Charles Boone (died 1735), of Rook's Nest, in Tandridge, and Godstone, Surrey, was an East India Company officer and politician who sat in the House of Commons from 1727 and 1734. He was a British governor of the Bombay Presidency from 1715 to 1722.

Boone was the son of Thomas Boone of St. Andrew Undershaft, London, merchant, and his wife Sarah Finch of St. Botolph's, Bishopsgate, London. He joined the service of the East India Company before 1710, when he was at Fort St. George. He married Jane Chardin, daughter of Daniel Chardin merchant of Fort St. George, India, and France. She died on 28 November 1710. On 26 December 1715, he took office as Governor of Bombay. As governor, he implemented Gerald Aungier's plans for the fortification of the island, and had walls built from Dongri in the north to Mendham's point in the south. He established the Marine force, and constructed the St. Thomas Cathedral in 1718, which was the first Anglican Church in Bombay. He returned to England after his governorship finished on 9 January 1722.

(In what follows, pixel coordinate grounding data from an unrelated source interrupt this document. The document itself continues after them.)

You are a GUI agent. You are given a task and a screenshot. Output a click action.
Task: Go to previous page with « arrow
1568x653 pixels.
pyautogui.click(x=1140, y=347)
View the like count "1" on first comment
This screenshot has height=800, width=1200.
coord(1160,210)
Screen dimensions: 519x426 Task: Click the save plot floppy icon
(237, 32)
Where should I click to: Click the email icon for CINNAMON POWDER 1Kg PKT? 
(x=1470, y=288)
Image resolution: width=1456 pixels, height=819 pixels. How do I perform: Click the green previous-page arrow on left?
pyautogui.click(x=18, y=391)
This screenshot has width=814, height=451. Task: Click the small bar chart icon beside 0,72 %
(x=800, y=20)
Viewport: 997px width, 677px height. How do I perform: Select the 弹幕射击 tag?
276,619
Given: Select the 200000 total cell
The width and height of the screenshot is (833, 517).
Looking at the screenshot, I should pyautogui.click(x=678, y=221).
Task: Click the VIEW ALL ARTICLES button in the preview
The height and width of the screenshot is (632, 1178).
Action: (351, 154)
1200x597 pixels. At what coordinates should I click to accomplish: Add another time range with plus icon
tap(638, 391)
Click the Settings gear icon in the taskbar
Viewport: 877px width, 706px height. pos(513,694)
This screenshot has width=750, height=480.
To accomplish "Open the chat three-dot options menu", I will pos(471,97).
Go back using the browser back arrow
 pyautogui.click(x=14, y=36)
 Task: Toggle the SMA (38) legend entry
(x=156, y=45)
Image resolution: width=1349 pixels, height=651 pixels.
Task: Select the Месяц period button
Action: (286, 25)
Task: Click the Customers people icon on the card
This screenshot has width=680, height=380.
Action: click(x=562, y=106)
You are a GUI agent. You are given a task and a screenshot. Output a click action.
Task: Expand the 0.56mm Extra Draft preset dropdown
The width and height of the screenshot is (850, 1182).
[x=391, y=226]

Boone was returned unopposed as Member of Parliament for Ludgershall at the 1727 British general election. In 1729 he became a Director of the East India Company. In Parliament, he voted against the Administration on the civil list arrears in 1729 and the Hessians in 1730, and was absent from the other recorded divisions. At the 1734 British general election he stood down from his seat, where he was succeeded by his eldest son Daniel Boone.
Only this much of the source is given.